Is the number 144,000 merely symbolic?
The answer is indicated by the fact that, after mention of the definite number 144,000, Revelation 7:9 refers to “a great crowd, which no man was able to number.” If the number 144,000 were not literal it would lack meaning as a contrast to the “great crowd.” Viewing the number as literal agrees with Jesus’ statement at Matthew 22:14 regarding the Kingdom of the heavens: “There are many invited, but few chosen.”
Do those of the “great crowd” referred to at Revelation 7:9, 10 also go to heaven?
Revelation does not say of them, as it does of the 144,000, that they are “bought from the earth” to be with Christ on heavenly Mount Zion.—Rev. 14:1-3.
The description of them as “standing before the throne and before the Lamb” indicates, not necessarily a location, but an approved condition. (Compare Revelation 6:17; Luke 21:36.) The expression “before the throne” (Greek, e·no′pi·on tou thro′nou; literally, “in sight of the throne”) does not require that they be in heaven. Their position is simply “in sight” of God, who tells us that from heaven he beholds the sons of men.—Ps. 11:4; compare Matthew 25:31-33; Luke 1:74, 75; Acts 10:33.
The “great crowd in heaven” referred to at Revelation 19:1, 6 is not the same as the “great crowd” of Revelation 7:9. The ones in heaven are not described as being “out of all nations” or as ascribing their salvation to the Lamb; they are angels. The expression “great crowd” is used in a variety of contexts in the Bible.—Mark 5:24; 6:34; 12:37.
What will those who go to heaven do there?
Rev. 20:6: “They will be priests of God and of the Christ, and will rule as kings with him for the thousand years.” (Also Daniel 7:27)
1 Cor. 6:2: “Do you not know that the holy ones will judge the world?”

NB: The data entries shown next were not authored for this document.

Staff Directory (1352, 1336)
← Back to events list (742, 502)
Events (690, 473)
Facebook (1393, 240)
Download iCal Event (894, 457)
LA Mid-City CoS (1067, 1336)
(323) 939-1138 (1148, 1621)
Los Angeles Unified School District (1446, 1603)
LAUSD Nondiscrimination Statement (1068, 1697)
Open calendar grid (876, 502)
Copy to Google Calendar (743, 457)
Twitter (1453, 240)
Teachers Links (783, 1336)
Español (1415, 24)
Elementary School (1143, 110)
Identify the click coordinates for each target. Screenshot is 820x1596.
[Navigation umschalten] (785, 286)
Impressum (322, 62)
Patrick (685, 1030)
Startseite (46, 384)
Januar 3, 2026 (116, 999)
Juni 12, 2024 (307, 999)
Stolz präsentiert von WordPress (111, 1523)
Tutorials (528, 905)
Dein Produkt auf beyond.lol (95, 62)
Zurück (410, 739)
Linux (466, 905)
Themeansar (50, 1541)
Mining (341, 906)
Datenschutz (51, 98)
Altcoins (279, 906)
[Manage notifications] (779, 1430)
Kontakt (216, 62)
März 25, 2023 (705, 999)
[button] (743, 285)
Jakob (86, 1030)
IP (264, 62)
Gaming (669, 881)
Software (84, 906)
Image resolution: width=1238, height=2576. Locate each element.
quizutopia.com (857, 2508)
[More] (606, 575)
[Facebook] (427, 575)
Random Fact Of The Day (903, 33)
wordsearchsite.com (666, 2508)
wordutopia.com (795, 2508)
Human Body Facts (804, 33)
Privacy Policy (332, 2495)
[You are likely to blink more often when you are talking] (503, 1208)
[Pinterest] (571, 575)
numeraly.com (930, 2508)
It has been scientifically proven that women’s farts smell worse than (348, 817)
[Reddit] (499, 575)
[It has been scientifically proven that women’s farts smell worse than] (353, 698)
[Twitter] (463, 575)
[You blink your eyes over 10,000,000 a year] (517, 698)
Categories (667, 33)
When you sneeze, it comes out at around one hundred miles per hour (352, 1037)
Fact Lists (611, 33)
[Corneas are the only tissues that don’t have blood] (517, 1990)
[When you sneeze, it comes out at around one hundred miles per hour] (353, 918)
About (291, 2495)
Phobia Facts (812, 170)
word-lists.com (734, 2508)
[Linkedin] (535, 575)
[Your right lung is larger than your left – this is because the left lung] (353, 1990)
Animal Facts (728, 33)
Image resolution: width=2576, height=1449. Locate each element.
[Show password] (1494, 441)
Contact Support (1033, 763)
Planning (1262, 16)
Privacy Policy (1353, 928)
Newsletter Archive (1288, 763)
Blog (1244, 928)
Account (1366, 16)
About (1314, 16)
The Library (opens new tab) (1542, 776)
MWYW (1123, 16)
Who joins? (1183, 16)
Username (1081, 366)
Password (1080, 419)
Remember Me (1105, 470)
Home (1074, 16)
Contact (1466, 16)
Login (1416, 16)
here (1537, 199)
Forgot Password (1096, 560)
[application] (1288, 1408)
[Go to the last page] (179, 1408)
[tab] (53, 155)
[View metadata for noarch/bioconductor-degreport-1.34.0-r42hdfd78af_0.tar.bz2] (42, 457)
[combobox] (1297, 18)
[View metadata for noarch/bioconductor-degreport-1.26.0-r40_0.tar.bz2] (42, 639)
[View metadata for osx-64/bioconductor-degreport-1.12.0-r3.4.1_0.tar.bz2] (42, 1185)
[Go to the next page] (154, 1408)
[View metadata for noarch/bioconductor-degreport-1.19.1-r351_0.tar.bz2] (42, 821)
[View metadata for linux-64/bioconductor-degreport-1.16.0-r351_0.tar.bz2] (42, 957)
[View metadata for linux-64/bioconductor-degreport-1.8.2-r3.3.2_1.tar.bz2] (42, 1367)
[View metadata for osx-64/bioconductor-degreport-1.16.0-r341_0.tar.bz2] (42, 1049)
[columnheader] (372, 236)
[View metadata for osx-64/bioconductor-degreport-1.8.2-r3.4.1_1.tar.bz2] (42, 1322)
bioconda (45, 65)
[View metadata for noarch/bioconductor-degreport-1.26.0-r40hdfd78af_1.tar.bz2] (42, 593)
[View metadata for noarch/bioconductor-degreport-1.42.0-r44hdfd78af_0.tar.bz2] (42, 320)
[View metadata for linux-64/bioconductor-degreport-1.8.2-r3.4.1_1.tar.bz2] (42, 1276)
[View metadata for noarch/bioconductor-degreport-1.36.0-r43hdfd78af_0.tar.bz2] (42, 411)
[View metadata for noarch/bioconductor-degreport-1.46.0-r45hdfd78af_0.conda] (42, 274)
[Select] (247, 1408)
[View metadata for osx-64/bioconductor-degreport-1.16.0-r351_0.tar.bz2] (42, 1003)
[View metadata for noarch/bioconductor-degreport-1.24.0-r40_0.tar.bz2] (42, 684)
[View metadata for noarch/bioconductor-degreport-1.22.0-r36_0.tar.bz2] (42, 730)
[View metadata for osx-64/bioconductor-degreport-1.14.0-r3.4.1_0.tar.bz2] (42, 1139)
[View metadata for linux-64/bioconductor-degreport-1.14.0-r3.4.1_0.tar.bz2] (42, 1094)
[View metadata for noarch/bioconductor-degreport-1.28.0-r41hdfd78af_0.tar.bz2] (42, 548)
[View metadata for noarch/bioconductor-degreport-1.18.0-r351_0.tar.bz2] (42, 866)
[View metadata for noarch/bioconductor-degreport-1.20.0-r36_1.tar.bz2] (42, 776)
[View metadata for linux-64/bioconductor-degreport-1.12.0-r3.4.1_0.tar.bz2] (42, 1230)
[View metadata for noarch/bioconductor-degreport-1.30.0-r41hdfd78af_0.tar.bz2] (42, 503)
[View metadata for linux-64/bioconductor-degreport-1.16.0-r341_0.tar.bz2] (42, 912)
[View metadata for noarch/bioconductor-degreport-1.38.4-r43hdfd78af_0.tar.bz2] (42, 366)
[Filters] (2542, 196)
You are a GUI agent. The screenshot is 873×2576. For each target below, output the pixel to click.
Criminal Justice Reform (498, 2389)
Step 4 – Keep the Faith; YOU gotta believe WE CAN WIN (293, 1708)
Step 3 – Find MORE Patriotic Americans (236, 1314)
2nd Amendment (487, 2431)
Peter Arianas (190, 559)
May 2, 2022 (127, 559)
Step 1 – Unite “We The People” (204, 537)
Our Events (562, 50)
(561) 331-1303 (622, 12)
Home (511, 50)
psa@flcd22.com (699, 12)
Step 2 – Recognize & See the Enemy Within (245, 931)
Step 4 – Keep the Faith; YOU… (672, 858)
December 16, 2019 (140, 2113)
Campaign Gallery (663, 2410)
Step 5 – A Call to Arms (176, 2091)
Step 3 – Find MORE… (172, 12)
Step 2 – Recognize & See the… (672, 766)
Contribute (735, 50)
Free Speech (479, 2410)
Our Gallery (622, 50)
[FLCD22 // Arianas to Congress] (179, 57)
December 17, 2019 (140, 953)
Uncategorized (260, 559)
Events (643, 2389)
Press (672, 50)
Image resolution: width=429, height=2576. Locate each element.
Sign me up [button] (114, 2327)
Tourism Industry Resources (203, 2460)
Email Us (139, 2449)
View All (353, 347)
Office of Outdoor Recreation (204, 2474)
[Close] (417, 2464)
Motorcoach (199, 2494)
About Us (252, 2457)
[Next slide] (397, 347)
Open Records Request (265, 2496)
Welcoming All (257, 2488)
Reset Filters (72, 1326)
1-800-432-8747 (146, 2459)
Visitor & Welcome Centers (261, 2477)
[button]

Rev. 5:10: “You made them to be a kingdom and priests to our God, and they are to rule as kings over [“on,” RS, KJ, Dy; “over,” AT, Da, Kx, CC] the earth.” (The same Greek word and grammatical structure is found at Revelation 11:6. There RS, KJ, Dy, etc., all render it “over.”) **So if all people went to heaven and became rulers, who would they rule over if there was no one left on the earth?**
Another thing to consider is.... If heaven truly is the ultimate destination of mankind, why, out of almost 25 accounts in the bible of people being resurrected from the dead, did none of them have anything to report about having being to heaven? Could it be that the dead truly are as the bible says, (and wholly more believable) that they're really just DEAD? If you did some research, you might be shocked to learn that this whole notion of dying and going to heaven never originated with God, in His word, or in Jesus' teachings which became Christianity, but from Babylonian pagan religions that eventually spread across the world.